It's a delight to have come across the Still Point Art Gallery exhibition "Destinations: Famous Places and Intimate Spaces", which features native New Yorker Marilyn Henrion's marvelous Soft City. Henrion's mixed media textile works comprise digitally manipulated photography and inkjet printing on fabric to which the artist has added hand-stitching to produce wonderfully textured, softened facades of New York City. Henrion describes the series, which was the subject of a solo exhibition at Noho Gallery in 2010, as her "personal take on the city." Her renderings, most 50 inches by 40 inches, reveal, she explains, "the beautiful and complex patina" of otherwise "hard, unyielding surfaces" of the urban environment.

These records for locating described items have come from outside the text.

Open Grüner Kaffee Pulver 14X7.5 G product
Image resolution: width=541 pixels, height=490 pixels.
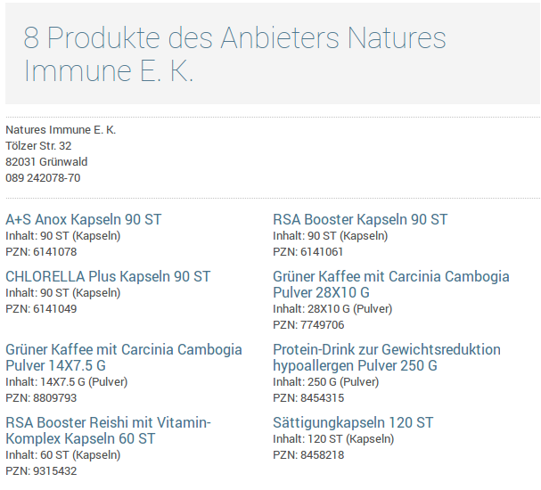click(x=124, y=357)
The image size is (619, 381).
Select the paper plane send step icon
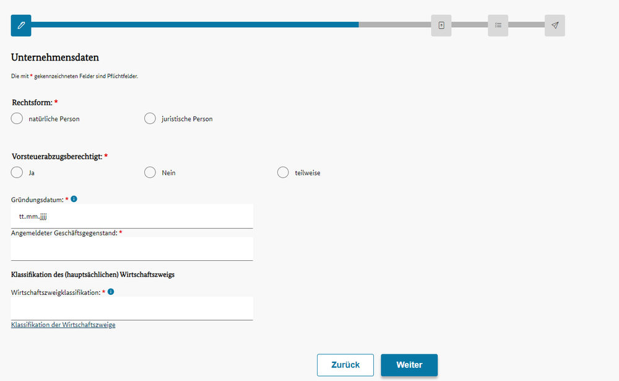click(555, 25)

Henrion, an award-winning artist, is in the Smithsonian Institution's Archives of American Art, here in Washington, D.C.; she exhibits all over the world. (I'm most familiar with her hand-pieced art quilts, which are remarkable for their exquisite color and overall design. See, for example, her series Disturbances. ) In December, Henrion's work will appear in "Crossing Lines: The Many Faces of Fiber" at Three World Financial Center (American Express Tower) in New York City; that group show will be on view through February 19, 2012.

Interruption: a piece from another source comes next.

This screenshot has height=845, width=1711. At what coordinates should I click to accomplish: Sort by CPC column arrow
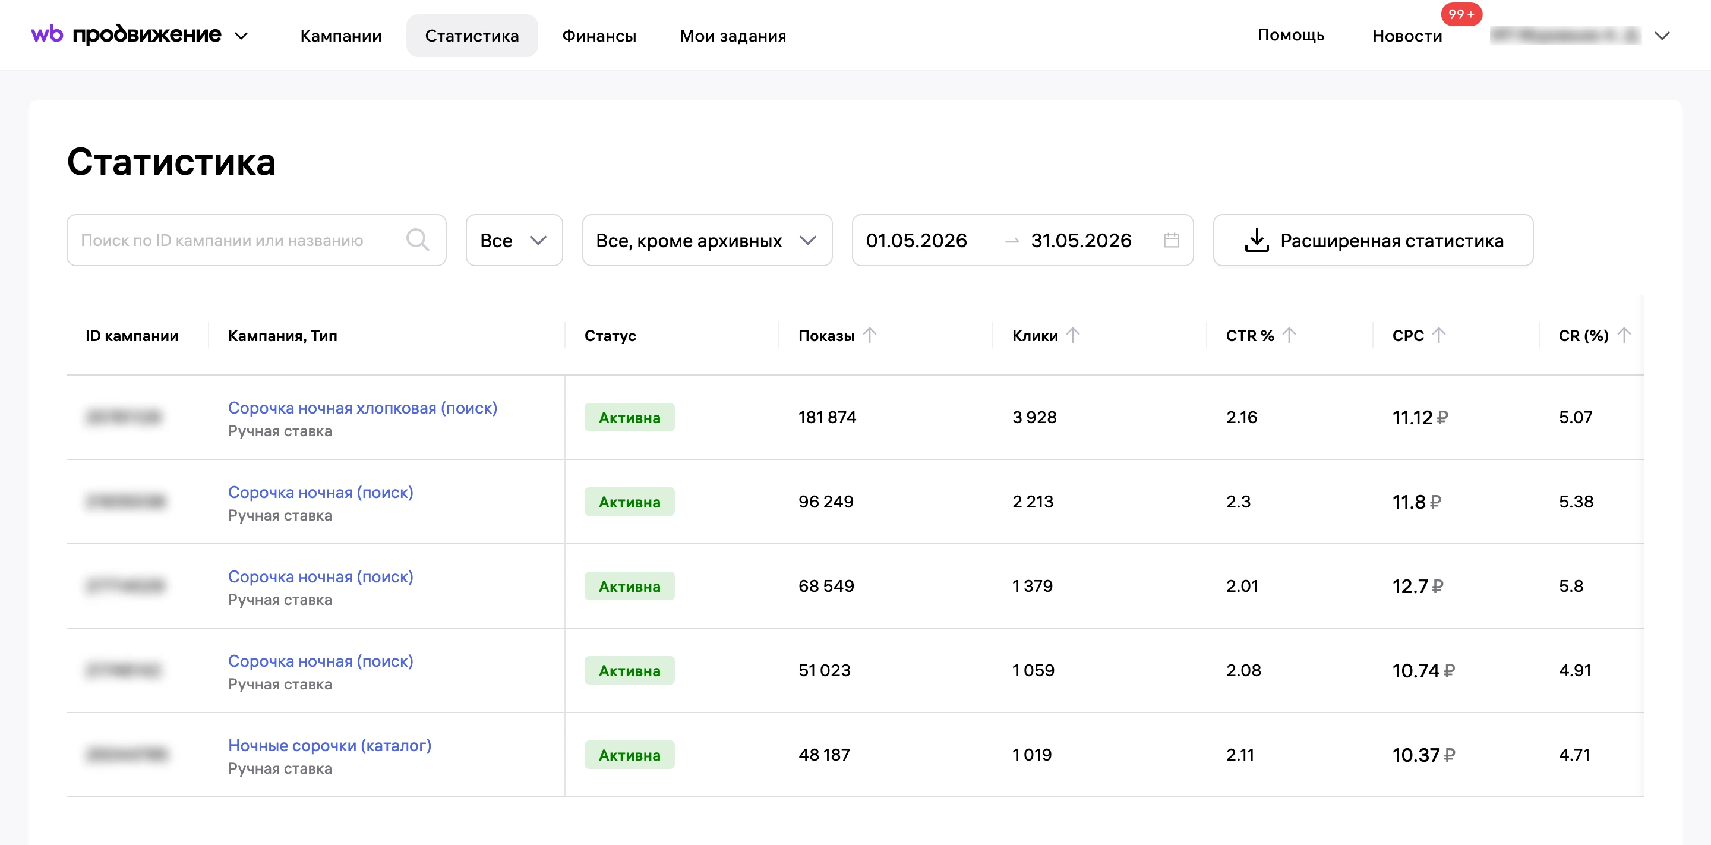point(1439,335)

A slideshow of works from Henrion's Soft City series may be viewed in the Noho Galllery video below. The exhibit at Still Point, in Brunswick, Maine, continues through November 15. Selections from the show, which includes fine art photographer Ekaterina Bykhovskaya and 38 other artists, may be viewed online (click individual images to enlarge).

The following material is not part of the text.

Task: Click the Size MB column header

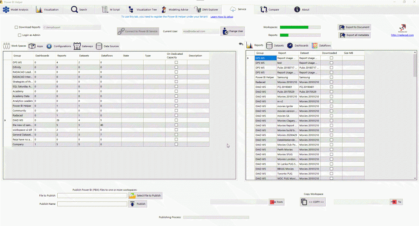Action: coord(348,53)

Marilyn Henrion and Ed McCormack, Soft City, 2010 (54-Page, Full-Color Catalogue)
Still Point Art Gallery Blog Feature on Henrion (This post shows images of several of Henrion's studies; each is 8 inches by 10 inches and also hand-quilted. The studies are available for purchase.)
Marilyn Henrion at NoHo Gallery (Henrion also exhibited there her series Noise and Disturbances.)
2 comments:
Love the textures of her work!
And I am amazed how popular quilting is becoming again -- and by how intricate and beautiful some quilts are!
Ekaterina's photography is akin to falling into a dream.